François de Rugy, coprésident du groupe écologiste à l’Assemblée Nationale veut déposer une proposition de loi pour rendre le vote obligatoire. C’est une mauvaise idée. Il a déclaré sur Sud Radio « Personnellement, j’en ai un peu assez qu’à chaque élection on se lamente, on se mette à pleurer sur l’abstention, et qu’on ne fasse rien » C’est consternant.

Comme si l’obligation du vote pouvait être une réponse. Il me semble qu’aujourd’hui, on se met à pleurer sur deux écueils de même type sur lesquels notre pauvre démocratie s’est fracassée : l’abstention et le vote FN. Peut-on donc lui conseiller de faire d’une pierre deux coups ? Non seulement rendons le vote obligatoire, mais rendons-le obligatoire pour l’un des deux partis qui monopolisent tout le pouvoir depuis tant d’années.
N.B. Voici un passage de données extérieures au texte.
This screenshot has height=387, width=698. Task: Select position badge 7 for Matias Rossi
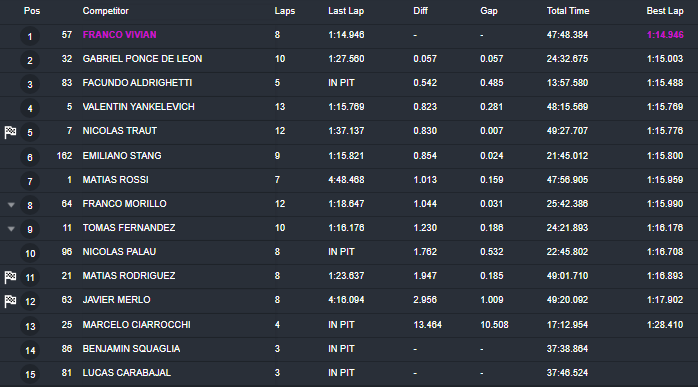30,181
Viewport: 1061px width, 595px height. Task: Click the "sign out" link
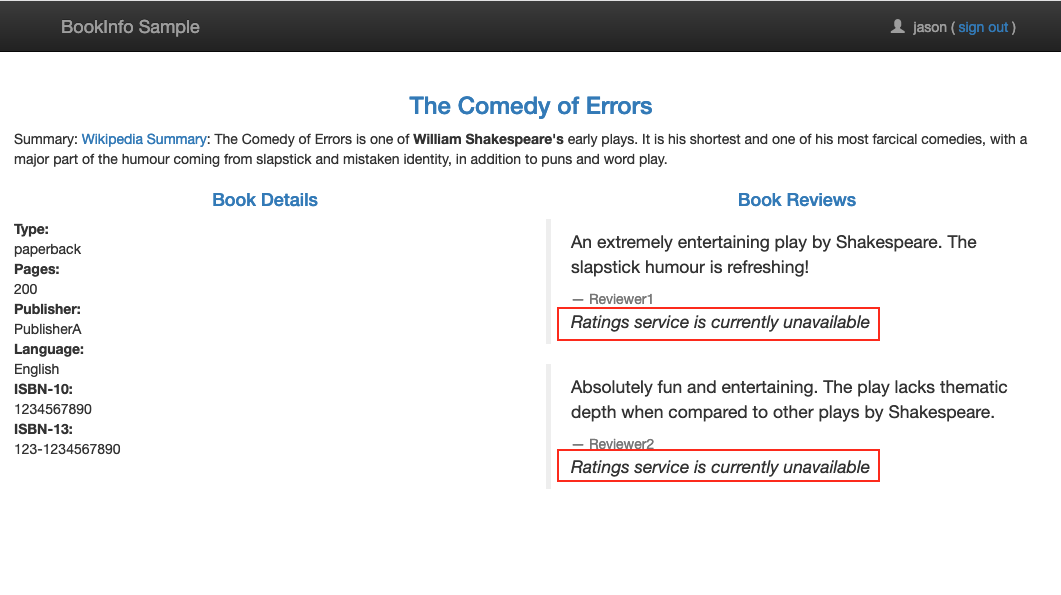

Et la démocratie sera sauve, et la classe politique pourra dormir tranquille sur les bancs de l’Assemblée.

Je prétends moi, sans faire référence directement à une déclaration récente de Michel Onfray sur BFMTV, que refuser de voter peut-être légitimement considéré comme l’acte militant d’un démocrate convaincu. Dans un texte fameux traitant de servitude volontaire, La Boétie nous invite à ne pas nous soumettre « Soyez résolus à ne plus servir, et vous voilà libre ».

Soyons résolus à ne plus voter, et le système partitocratique s’écoulera, et il deviendra alors possible de reconstruire autre chose, une république démocratique, laïque et sociale.